## [Dataset entries]
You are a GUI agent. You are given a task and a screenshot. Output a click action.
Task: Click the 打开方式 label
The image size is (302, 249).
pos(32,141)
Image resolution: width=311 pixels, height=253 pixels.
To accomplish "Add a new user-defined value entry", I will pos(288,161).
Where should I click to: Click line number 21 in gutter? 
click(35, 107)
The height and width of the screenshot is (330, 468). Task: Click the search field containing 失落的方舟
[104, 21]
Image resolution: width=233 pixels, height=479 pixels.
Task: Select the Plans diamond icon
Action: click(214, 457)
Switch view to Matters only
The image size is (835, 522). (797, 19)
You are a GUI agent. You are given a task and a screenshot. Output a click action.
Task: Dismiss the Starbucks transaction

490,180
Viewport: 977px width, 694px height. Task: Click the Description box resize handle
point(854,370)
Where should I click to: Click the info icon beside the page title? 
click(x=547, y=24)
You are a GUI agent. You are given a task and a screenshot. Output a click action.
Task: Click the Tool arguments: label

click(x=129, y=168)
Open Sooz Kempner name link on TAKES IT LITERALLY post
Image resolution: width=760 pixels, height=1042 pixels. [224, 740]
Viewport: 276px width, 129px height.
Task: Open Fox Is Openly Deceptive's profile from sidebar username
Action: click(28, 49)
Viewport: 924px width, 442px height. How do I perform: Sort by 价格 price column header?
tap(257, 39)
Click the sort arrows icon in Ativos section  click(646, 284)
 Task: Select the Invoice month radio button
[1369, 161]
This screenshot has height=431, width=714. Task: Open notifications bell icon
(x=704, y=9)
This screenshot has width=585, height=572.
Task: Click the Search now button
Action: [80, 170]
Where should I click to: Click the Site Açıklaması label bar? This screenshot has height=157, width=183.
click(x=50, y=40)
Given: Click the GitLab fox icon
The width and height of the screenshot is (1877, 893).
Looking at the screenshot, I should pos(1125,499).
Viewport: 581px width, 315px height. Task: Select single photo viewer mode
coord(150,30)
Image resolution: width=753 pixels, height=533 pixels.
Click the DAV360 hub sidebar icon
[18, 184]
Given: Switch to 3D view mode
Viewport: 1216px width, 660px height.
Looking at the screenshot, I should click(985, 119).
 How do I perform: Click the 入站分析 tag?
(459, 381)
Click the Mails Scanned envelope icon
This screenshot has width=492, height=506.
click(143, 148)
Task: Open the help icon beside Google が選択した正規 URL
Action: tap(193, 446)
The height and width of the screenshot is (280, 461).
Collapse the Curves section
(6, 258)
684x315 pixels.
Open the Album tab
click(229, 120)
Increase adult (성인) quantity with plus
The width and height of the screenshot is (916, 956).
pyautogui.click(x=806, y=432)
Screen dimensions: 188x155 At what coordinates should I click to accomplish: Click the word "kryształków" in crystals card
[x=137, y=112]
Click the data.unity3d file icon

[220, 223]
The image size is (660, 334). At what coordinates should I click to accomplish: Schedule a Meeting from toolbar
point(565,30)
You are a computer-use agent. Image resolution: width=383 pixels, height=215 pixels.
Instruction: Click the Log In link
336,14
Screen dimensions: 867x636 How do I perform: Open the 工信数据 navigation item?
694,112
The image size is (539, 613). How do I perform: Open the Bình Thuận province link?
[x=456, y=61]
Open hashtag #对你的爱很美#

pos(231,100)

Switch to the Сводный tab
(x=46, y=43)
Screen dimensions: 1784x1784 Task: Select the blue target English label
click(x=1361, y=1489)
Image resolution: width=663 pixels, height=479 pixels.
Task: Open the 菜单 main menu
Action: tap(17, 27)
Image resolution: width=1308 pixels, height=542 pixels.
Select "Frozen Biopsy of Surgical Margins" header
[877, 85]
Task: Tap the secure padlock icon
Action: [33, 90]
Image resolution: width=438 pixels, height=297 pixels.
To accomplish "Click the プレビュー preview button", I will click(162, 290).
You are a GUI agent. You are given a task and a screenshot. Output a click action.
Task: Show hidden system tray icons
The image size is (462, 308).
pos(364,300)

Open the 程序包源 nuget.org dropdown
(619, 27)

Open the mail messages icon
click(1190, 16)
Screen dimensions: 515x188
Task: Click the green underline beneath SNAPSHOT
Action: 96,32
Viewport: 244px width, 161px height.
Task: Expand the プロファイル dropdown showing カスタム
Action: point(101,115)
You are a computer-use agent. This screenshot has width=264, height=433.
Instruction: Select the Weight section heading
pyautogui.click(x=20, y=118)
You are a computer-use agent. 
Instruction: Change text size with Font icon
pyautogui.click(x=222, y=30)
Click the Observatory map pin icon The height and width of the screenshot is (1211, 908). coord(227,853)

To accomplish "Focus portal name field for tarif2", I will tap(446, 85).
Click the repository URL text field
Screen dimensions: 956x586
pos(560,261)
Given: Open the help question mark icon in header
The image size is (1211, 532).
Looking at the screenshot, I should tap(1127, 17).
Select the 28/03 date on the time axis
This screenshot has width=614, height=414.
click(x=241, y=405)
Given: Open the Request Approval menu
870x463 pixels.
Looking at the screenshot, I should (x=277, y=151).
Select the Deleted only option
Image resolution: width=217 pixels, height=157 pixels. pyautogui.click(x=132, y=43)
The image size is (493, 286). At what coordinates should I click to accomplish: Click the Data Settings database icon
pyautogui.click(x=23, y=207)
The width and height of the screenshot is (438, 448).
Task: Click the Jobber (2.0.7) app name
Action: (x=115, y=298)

## [WHAT IS NEEDED]
Please transcribe every entry above exactly as it appears.

## [OUTPUT FOR THIS EXERCISE]
You are a GUI agent. You are given a task and a screenshot. Output a click action.
Task: Click the 打开方式 label
The image size is (302, 249).
pos(32,141)
Image resolution: width=311 pixels, height=253 pixels.
To accomplish "Add a new user-defined value entry", I will pos(288,161).
Where should I click to: Click line number 21 in gutter? 
click(35, 107)
The height and width of the screenshot is (330, 468). Task: Click the search field containing 失落的方舟
[104, 21]
Image resolution: width=233 pixels, height=479 pixels.
Task: Select the Plans diamond icon
Action: click(214, 457)
Switch view to Matters only
The image size is (835, 522). (797, 19)
You are a GUI agent. You are given a task and a screenshot. Output a click action.
Task: Dismiss the Starbucks transaction

490,180
Viewport: 977px width, 694px height. Task: Click the Description box resize handle
point(854,370)
Where should I click to: Click the info icon beside the page title? 
click(x=547, y=24)
You are a GUI agent. You are given a task and a screenshot. Output a click action.
Task: Click the Tool arguments: label

click(x=129, y=168)
Open Sooz Kempner name link on TAKES IT LITERALLY post
Image resolution: width=760 pixels, height=1042 pixels. [224, 740]
Viewport: 276px width, 129px height.
Task: Open Fox Is Openly Deceptive's profile from sidebar username
Action: click(28, 49)
Viewport: 924px width, 442px height. How do I perform: Sort by 价格 price column header?
tap(257, 39)
Click the sort arrows icon in Ativos section  click(646, 284)
 Task: Select the Invoice month radio button
[1369, 161]
This screenshot has height=431, width=714. Task: Open notifications bell icon
(x=704, y=9)
This screenshot has width=585, height=572.
Task: Click the Search now button
Action: [80, 170]
Where should I click to: Click the Site Açıklaması label bar? This screenshot has height=157, width=183.
click(x=50, y=40)
Given: Click the GitLab fox icon
The width and height of the screenshot is (1877, 893).
Looking at the screenshot, I should pos(1125,499).
Viewport: 581px width, 315px height. Task: Select single photo viewer mode
coord(150,30)
Image resolution: width=753 pixels, height=533 pixels.
Click the DAV360 hub sidebar icon
[18, 184]
Given: Switch to 3D view mode
Viewport: 1216px width, 660px height.
Looking at the screenshot, I should click(985, 119).
 How do I perform: Click the 入站分析 tag?
(459, 381)
Click the Mails Scanned envelope icon
This screenshot has width=492, height=506.
click(143, 148)
Task: Open the help icon beside Google が選択した正規 URL
Action: tap(193, 446)
The height and width of the screenshot is (280, 461).
Collapse the Curves section
(6, 258)
684x315 pixels.
Open the Album tab
click(229, 120)
Increase adult (성인) quantity with plus
The width and height of the screenshot is (916, 956).
pyautogui.click(x=806, y=432)
Screen dimensions: 188x155 At what coordinates should I click to accomplish: Click the word "kryształków" in crystals card
[x=137, y=112]
Click the data.unity3d file icon

[220, 223]
The image size is (660, 334). At what coordinates should I click to accomplish: Schedule a Meeting from toolbar
point(565,30)
You are a computer-use agent. Image resolution: width=383 pixels, height=215 pixels.
Instruction: Click the Log In link
336,14
Screen dimensions: 867x636 How do I perform: Open the 工信数据 navigation item?
694,112
The image size is (539, 613). How do I perform: Open the Bình Thuận province link?
[x=456, y=61]
Open hashtag #对你的爱很美#

pos(231,100)

Switch to the Сводный tab
(x=46, y=43)
Screen dimensions: 1784x1784 Task: Select the blue target English label
click(x=1361, y=1489)
Image resolution: width=663 pixels, height=479 pixels.
Task: Open the 菜单 main menu
Action: tap(17, 27)
Image resolution: width=1308 pixels, height=542 pixels.
Select "Frozen Biopsy of Surgical Margins" header
[877, 85]
Task: Tap the secure padlock icon
Action: [33, 90]
Image resolution: width=438 pixels, height=297 pixels.
To accomplish "Click the プレビュー preview button", I will click(162, 290).
You are a GUI agent. You are given a task and a screenshot. Output a click action.
Task: Show hidden system tray icons
The image size is (462, 308).
pos(364,300)

Open the 程序包源 nuget.org dropdown
(619, 27)

Open the mail messages icon
click(1190, 16)
Screen dimensions: 515x188
Task: Click the green underline beneath SNAPSHOT
Action: 96,32
Viewport: 244px width, 161px height.
Task: Expand the プロファイル dropdown showing カスタム
Action: point(101,115)
You are a computer-use agent. This screenshot has width=264, height=433.
Instruction: Select the Weight section heading
pyautogui.click(x=20, y=118)
You are a computer-use agent. 
Instruction: Change text size with Font icon
pyautogui.click(x=222, y=30)
Click the Observatory map pin icon The height and width of the screenshot is (1211, 908). coord(227,853)

To accomplish "Focus portal name field for tarif2", I will tap(446, 85).
Click the repository URL text field
Screen dimensions: 956x586
pos(560,261)
Given: Open the help question mark icon in header
The image size is (1211, 532).
Looking at the screenshot, I should tap(1127, 17).
Select the 28/03 date on the time axis
This screenshot has width=614, height=414.
click(x=241, y=405)
Given: Open the Request Approval menu
870x463 pixels.
Looking at the screenshot, I should (x=277, y=151).
Select the Deleted only option
Image resolution: width=217 pixels, height=157 pixels. pyautogui.click(x=132, y=43)
The image size is (493, 286). At what coordinates should I click to accomplish: Click the Data Settings database icon
pyautogui.click(x=23, y=207)
The width and height of the screenshot is (438, 448).
Task: Click the Jobber (2.0.7) app name
Action: (x=115, y=298)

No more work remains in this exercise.